Uit het onderzoek blijkt dat de recruiters daarbij veel vaker mis zaten, in vergelijking met de gezichtsscan-software. ‘Deze studie toont voor het eerst aan dat je motivatieniveaus van kandidaten objectief kunt bepalen met behulp van computervisietechnieken en machine learning-modellen’, concluderen de onderzoekers. ‘We hebben hier een belangrijke stap voorwaarts gezet door ons te focussen op dynamisch gezichtsgedrag dat is vastgelegd met een webcam, de voorspelling van onbevooroordeelde en eerlijke zelfrapportages in plaats van beoordelingen door anderen op basis van subjectieve observaties, en (tijdelijk, taak-opgeroepen) toestand in plaats van (stabiel) kenmerkgedrag.’
Onbetrouwbaar en ongeldig
Kandidaten gaven bijvoorbeeld zelf relatief vaak aan helemaal niet gemotiveerd te zijn. Veel recruiters schatten dat doorgaans echter anders in. Soms beoordeelden ze meer gemotiveerde kandidaten als minder gemotiveerd en minder gemotiveerde kandidaten als meer gemotiveerd. Eén deelnemende recruiter gaf volgens de onderzoekers bovendien blijk van een gender bias. Zij vond de mannelijke respondenten significant gemotiveerder dan de vrouwen. En dan was er tussen de recruiters ook nog eens weinig overeenstemming: waar de ene iemand zéér gemotiveerd vond, was dat bij de ander precies omgekeerd, en andersom.
Recruiters zijn ‘onbetrouwbaar, ongeldig en soms vooringenomen’ als ze iemands motivatie vaststellen.
Conclusie is volgens de onderzoekers dat de oordelen van recruiters ‘onbetrouwbaar, ongeldig en soms vooringenomen’ zijn als het erom gaat de motivatie van een kandidaat vast te stellen. En dat terwijl een machine learning-model wél met succes de meest gemotiveerde kandidaten weet aan te wijzen. Ze pleiten er daarom voor om de motivatie van kandidaten te meten in een op A.I. gebaseerd prescreening assessment.

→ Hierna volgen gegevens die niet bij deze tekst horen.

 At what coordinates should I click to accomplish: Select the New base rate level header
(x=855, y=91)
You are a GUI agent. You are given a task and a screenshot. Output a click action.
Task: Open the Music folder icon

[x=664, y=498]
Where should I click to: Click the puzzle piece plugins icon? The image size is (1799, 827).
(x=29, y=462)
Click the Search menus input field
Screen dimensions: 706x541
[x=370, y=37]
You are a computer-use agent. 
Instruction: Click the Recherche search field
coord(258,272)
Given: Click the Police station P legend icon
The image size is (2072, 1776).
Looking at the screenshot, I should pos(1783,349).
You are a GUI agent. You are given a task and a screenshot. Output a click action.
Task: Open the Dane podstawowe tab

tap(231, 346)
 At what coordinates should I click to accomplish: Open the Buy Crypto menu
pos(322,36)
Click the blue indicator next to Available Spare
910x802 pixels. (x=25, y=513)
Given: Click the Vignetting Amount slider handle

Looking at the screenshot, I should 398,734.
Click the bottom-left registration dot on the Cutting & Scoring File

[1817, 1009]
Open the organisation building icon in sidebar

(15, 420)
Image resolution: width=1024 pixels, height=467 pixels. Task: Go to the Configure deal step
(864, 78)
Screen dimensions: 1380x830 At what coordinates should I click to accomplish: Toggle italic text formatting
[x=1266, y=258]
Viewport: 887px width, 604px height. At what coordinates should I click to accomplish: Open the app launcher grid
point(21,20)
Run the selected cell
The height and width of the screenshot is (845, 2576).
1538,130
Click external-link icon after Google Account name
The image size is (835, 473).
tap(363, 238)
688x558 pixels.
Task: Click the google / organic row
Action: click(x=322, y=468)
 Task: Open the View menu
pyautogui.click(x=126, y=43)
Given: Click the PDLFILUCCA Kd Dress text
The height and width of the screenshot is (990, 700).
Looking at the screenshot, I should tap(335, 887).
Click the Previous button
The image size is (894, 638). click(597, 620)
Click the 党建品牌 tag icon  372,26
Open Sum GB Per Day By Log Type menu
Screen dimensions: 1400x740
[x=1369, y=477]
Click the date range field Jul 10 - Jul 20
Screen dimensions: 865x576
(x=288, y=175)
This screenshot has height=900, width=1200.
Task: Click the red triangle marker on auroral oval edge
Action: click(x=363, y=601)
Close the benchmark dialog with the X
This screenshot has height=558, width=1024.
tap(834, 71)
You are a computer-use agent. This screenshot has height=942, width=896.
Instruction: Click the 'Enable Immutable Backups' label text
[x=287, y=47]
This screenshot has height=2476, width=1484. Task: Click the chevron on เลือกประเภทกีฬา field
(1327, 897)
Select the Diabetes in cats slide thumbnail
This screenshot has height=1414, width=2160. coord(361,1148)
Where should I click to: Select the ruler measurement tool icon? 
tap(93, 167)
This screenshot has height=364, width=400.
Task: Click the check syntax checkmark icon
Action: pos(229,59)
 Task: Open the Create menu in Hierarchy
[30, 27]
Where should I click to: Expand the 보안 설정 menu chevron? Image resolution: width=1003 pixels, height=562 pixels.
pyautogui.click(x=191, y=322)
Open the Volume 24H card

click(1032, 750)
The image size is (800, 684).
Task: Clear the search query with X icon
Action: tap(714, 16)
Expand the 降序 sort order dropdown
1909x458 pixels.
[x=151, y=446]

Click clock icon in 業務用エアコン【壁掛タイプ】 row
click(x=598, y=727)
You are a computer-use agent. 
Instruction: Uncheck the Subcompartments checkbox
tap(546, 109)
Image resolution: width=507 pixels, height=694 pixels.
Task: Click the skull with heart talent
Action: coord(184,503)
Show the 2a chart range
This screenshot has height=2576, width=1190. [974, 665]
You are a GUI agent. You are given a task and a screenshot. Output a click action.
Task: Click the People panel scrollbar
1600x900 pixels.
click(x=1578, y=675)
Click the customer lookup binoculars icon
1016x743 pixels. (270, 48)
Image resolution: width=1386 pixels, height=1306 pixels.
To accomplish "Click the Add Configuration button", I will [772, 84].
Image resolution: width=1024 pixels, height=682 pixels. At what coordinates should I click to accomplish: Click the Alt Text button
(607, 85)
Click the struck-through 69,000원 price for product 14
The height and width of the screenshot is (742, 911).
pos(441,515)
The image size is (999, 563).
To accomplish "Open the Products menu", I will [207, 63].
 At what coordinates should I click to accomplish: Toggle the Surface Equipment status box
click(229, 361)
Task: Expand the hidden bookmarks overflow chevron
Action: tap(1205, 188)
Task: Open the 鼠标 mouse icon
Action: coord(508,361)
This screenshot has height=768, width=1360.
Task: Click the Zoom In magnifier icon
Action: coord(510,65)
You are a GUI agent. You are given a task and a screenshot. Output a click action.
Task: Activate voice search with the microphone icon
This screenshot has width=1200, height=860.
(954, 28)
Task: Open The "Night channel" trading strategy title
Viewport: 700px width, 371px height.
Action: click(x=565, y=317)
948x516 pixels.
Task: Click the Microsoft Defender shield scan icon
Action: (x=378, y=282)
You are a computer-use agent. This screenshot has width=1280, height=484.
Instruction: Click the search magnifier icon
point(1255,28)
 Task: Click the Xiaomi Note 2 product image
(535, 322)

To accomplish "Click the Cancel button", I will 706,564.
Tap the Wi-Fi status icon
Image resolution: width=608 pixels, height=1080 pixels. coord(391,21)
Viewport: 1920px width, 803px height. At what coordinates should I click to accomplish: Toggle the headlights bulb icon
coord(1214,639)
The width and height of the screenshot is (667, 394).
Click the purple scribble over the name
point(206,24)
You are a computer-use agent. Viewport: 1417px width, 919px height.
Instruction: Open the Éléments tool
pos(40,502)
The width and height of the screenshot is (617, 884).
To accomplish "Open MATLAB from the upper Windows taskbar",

Want motivatie is wel cruciaal, stellen ze, als een van de sterkste voorspellers voor werkgeluk, tevredenheid, en baanbehoud.
Eerlijk en fair recruiten
Het onderzoek is ook een nieuwe stap in een meer eerlijk en fair recruitmentproces, denken ze. ‘Betrouwbare en nauwkeurige informatie over kandidaten zal mensen helpen betere beslissingen te nemen, wat mogelijk leidt tot meer diversiteit en inclusiviteit. Onze bevindingen markeren de noodzaak en het nut van nieuwe, bias free en wetenschappelijke benaderingen van screening- en selectieprocedures.’
‘Onze bevindingen markeren de noodzaak en het nut van bias free screening- en selectieprocedures.’
Het vakgebied mag dan misschien nog in de kinderschoenen staan, en zelf noemen ze hun onderzoek ook ‘een eerste en bescheiden stap’. ‘Maar we laten hier wel zien dat kunstmatige intelligentie en computermodellering een cruciale rol kunnen spelen bij het oplossen van de absolute noodzaak van objectievere screeningsprocedures’, aldus Naber en Kappen.
Opgetrokken liphoeken
De recruiters in het onderzoek gaven aan hun oordeel over iemands motivatie vooral te baseren op visuele signalen zoals ‘frequente en relatief positieve expressies, opgetrokken liphoeken (opwaartse beweging van mondhoeken), en zwakke walgingsexpressies’. Volgens de computermodellen voorspelden die ‘relatief frequente positieve uitingen en langdurige episodes van een opgetrokken lip en opgetrokken kin’ echter juist een laag motivatieniveau. De meest gemotiveerde kandidaten vertoonden juist opvallend weinig lip- en kaakspieractiviteit, maar daarentegen juist sterkere uitingen van positieve emoties.
De computer lukte het beter om de visuele signalen van motivatie af te lezen.
Volgens de onderzoekers letten de recruiters wel op de juiste gezichtsmarkeringen. Ze wegen die echter ‘onjuist’ af om de motivatieniveaus van een kandidaat te bepalen. De computer lukte het al met al beter om die visuele signalen van motivatie af te lezen. ‘Deze resultaten laten de haalbaarheid zien van computermodellen die informatie verschaffen over gedrag en mentale toestanden’, stellen ze. Het zou volgens hen dan ook goed zijn als meer mensen zouden ervaren dat door A.I. geselecteerde collega’s net zo goed of zelfs beter presteren dan als de selectie (volledig) aan de menselijke recruiter wordt overgelaten.